A final reason is that so many academics and lawyers share the same worldview as the Labour party.
What is to be done? I see no prospect of a real pushback against the Labour tendency under present political conditions. Politicians either go along with this tendency or are scared to stand up to it. It will take a 'black swan' event, something as unexpected as Trump or Brexit, to mount a challenge. It will take someone like Ryanair's Michael O'Leary to lose patience with the political system and to decide to shake the whole thing up.
O'Leary has repeatedly said he won't enter politics. If he did, he might end up as Tánaiste, but I think he'd rather die in a ditch than take on that role.
An alternative that might suit him better would be to set up a political platform, one that would campaign on certain issues, build up a big network of support, and then tell its supporters to vote for whichever party comes closest to its positions.
An O'Leary platform would campaign for lower taxes, for better use of public money and would insist on standing up to the public sector unions.
It would in no way, shape or form pander to a politically correct agenda. It would cut every cent of funding to every left-wing pressure group and make them sing for their supper. It might think about starting a debate on the EU and at a minimum on the kind of EU we want to be in. How centralised should it be?

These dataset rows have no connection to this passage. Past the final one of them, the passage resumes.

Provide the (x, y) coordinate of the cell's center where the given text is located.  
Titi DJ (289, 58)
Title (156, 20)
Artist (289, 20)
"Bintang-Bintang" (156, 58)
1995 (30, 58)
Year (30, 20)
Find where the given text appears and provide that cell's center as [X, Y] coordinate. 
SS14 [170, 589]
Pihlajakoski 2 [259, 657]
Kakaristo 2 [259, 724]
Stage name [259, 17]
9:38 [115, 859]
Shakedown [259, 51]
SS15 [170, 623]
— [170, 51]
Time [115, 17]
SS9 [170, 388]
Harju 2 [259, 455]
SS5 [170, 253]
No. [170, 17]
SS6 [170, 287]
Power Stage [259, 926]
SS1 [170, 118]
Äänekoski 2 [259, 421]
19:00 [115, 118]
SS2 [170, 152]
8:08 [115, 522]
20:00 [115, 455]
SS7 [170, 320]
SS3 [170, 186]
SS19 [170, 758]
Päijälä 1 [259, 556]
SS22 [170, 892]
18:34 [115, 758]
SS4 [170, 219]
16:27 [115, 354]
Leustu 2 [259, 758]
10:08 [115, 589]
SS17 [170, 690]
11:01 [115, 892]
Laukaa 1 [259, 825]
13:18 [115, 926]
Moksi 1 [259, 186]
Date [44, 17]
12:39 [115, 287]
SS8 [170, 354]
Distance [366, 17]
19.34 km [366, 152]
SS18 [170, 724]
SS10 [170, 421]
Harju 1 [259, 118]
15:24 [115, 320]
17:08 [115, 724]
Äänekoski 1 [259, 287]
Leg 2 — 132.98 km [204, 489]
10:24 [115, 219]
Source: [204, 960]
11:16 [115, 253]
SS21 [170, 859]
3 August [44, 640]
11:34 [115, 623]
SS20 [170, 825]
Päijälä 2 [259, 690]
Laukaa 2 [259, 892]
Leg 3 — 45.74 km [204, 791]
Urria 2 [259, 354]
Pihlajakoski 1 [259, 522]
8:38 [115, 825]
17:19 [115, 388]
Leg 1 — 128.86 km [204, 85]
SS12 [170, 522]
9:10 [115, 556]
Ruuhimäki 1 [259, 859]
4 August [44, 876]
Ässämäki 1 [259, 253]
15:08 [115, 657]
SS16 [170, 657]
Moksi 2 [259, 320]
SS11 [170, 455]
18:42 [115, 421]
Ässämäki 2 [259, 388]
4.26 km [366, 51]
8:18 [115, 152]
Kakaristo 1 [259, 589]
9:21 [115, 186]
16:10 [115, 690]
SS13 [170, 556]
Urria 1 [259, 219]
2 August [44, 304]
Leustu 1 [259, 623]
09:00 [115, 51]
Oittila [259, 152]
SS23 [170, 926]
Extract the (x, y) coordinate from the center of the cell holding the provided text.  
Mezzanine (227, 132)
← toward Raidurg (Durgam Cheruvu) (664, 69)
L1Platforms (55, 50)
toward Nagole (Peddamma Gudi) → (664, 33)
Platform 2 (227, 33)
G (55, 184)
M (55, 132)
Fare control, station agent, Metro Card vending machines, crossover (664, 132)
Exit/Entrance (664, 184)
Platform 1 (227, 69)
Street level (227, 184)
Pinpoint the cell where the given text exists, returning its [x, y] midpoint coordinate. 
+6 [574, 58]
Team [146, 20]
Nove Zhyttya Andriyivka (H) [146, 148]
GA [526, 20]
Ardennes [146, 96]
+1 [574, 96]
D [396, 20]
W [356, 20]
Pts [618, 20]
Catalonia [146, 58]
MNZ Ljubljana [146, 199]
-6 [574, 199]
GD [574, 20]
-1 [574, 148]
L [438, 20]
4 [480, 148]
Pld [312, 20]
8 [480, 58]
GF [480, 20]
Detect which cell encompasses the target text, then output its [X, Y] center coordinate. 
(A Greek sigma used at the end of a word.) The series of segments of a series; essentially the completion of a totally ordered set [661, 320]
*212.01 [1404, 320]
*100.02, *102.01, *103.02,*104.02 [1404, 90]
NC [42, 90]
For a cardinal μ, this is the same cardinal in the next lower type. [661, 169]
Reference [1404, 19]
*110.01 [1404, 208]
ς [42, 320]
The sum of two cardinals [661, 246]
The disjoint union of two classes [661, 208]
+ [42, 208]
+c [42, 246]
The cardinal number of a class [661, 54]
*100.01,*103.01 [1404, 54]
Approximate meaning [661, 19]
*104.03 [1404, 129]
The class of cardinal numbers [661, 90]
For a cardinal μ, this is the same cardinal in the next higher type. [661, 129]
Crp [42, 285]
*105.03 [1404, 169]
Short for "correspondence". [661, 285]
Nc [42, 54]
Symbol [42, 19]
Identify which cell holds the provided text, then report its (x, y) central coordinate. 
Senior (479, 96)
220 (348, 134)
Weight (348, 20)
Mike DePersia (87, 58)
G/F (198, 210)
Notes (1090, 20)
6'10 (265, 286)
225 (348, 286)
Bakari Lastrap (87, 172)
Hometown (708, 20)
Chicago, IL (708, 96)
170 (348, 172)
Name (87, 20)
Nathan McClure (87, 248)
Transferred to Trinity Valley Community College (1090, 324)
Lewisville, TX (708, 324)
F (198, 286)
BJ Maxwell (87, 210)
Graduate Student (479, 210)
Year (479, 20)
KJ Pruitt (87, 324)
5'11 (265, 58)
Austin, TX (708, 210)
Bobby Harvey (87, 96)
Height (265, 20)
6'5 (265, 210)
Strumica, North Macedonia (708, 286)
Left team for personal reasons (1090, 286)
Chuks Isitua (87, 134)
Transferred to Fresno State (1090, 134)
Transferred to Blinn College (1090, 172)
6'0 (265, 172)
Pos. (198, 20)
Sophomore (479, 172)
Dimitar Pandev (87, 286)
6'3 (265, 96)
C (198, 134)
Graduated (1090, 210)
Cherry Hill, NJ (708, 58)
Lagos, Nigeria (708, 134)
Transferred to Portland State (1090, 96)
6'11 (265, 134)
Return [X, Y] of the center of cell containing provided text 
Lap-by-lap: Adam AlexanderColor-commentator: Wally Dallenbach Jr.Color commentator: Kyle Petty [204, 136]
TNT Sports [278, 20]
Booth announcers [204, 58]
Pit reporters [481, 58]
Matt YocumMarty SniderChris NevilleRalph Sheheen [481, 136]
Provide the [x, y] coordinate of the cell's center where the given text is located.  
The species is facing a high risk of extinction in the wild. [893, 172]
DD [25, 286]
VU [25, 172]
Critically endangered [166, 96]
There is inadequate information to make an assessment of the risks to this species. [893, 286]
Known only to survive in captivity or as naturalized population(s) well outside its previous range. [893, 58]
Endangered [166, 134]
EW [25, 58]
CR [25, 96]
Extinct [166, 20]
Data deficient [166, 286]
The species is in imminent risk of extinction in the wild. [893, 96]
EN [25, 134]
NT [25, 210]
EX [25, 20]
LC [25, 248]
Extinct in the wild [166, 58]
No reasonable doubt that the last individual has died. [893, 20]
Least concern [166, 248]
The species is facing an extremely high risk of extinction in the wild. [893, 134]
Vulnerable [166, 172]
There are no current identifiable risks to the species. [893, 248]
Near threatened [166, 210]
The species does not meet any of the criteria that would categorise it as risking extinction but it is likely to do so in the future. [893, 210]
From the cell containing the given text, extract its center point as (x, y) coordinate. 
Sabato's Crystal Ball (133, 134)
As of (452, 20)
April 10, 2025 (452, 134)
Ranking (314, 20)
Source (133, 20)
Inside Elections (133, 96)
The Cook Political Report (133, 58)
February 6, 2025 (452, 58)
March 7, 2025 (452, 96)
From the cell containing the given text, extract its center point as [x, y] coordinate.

It might even start a debate on immigration because no one ever seems to ask whether immigration is putting pressure on our housing stock, on places in schools and hospitals, or on wages, especially at the lower end of the wage scale, all perfectly legitimate questions.
Anyone leading a platform like this would have to be big and bold enough to stand up to the media and get away with it. Probably the only person in the country who fits that bill is Michael O'Leary. He could mount the first serious challenge to the Labour tendency in Irish Government in a long time. We have to hope that some time in the next few years Mr O'Leary will lose patience with the political system and decide to step into the ring.